AIM OF THE TASK: Can you lay out the listing below as a numbered list, from its first line through the line with "(x=140, y=17)", skipping blank lines and leaving out the pictures?

SUPPLIED RECORDS:
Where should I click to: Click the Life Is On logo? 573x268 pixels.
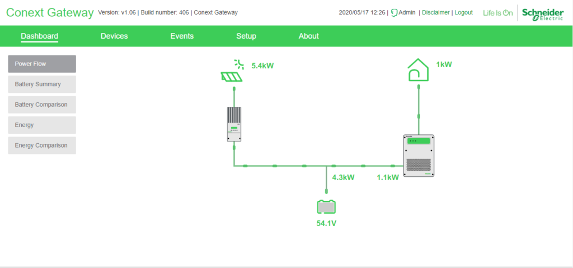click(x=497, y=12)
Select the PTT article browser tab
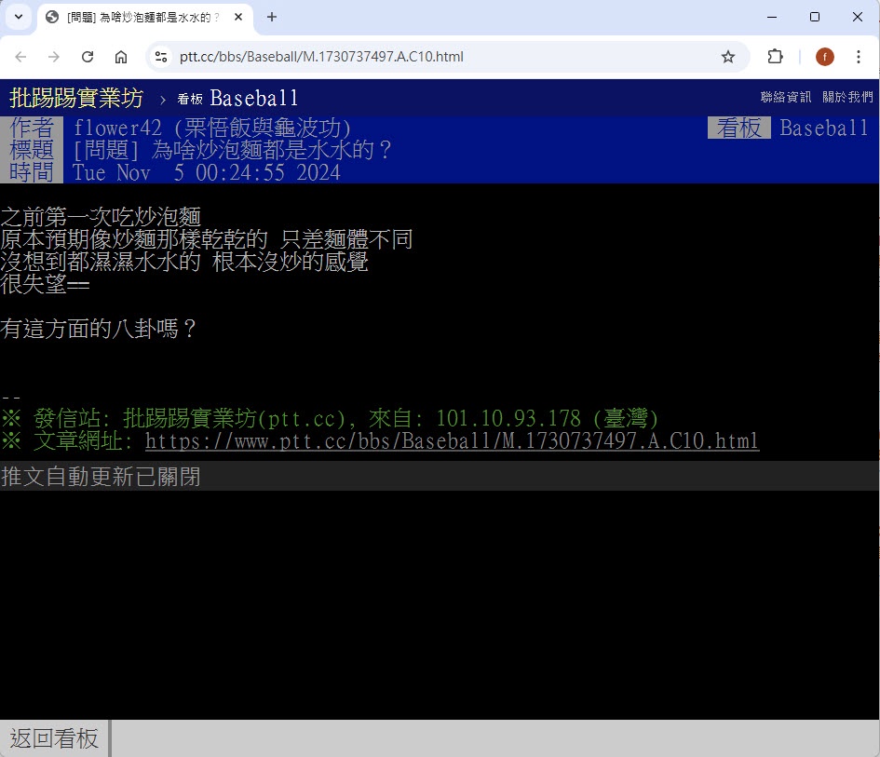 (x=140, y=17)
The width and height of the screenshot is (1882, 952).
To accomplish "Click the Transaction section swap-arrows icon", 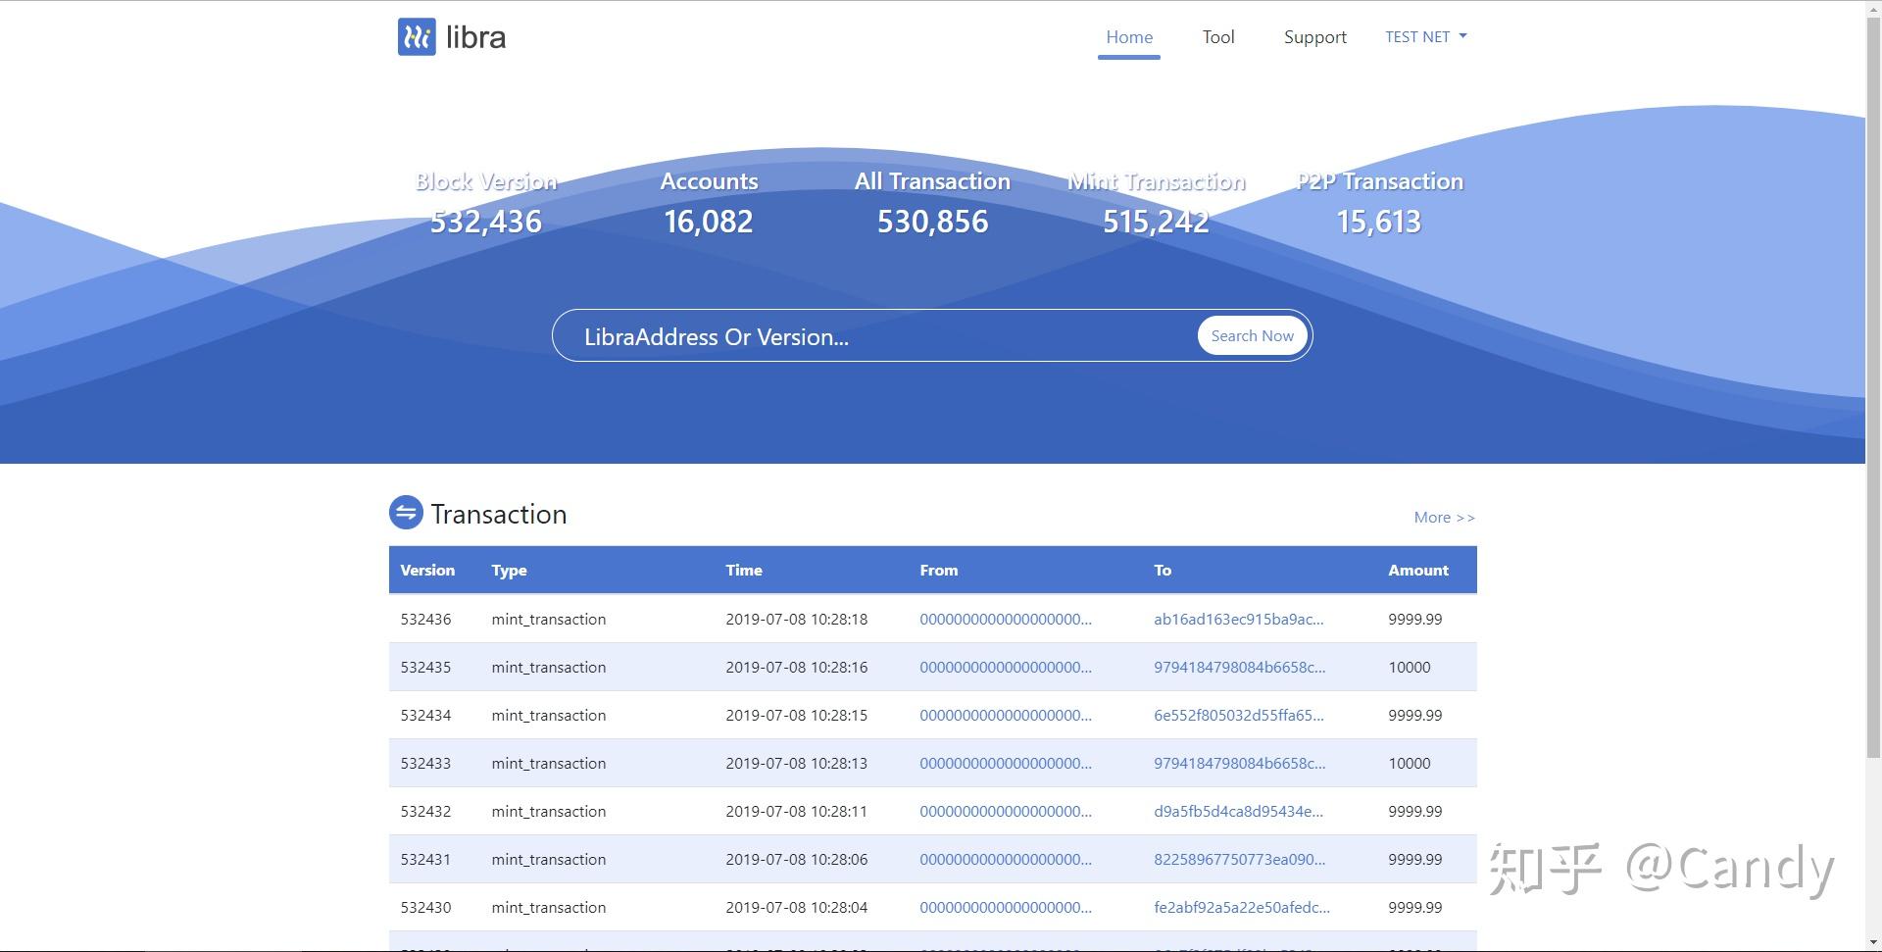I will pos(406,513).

ANSWER FOR THE TASK:
1. Where should I click to: Click the Life Is On logo? 573x268 pixels.
2. click(x=497, y=12)
3. Select the PTT article browser tab
4.  (x=140, y=17)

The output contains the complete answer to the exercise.